- Theatrical release poster
- Directed by: Olivier Megaton
- Screenplay by: Alain Berliner Norman Spinrad Olivier Megaton Robert Conrath
- Based on: La Sirène rouge by Maurice G. Dantec
- Produced by: Simon Arnal Carole Scotta
- Starring: Jean-Marc Barr Asia Argento
- Cinematography: Denis Rouden
- Edited by: Stéphanie Gaurier Yann Hervé
- Music by: Nicolas Bikialo
- Distributed by: Haut et Court Studio Canal
- Release date: 22 August 2002;
- Running time: 118 minutes
- Country: France
- Languages: French English Portuguese
- Budget: $6 million
- Box office: $1.4 million

= The Red Siren =

The Red Siren (La sirène rouge) is a 2002 French crime thriller film based upon the novel by same name by Maurice G. Dantec.

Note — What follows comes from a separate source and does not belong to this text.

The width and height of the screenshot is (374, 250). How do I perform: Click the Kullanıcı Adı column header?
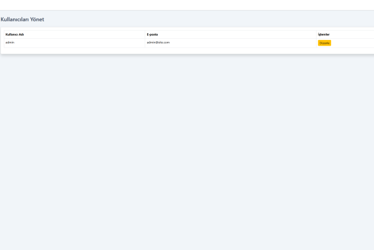tap(14, 34)
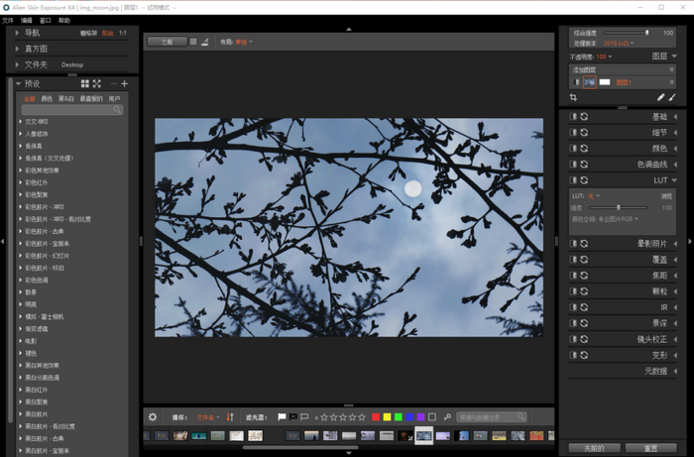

The film was directed by Olivier Megaton from a script by Olivier Megaton, Alain Berliner, Norman Spinrad, and Robert Conrath.

==Plot==
Alice, a young girl (Alexandra Negrão), confesses to police detective Anita (Asia Argento) that her mother Eva (Frances Barber) is a dangerous murderer. Eva is also a very powerful and wealthy leader of a vast crime syndicate. She discovers that her daughter met with the police and tries to stop her. Unbeknownst at first to both Anita and Eva, Alice escapes from France and leaves for Portugal to reunite with her supposedly dead father. Eva's henchmen chase after her.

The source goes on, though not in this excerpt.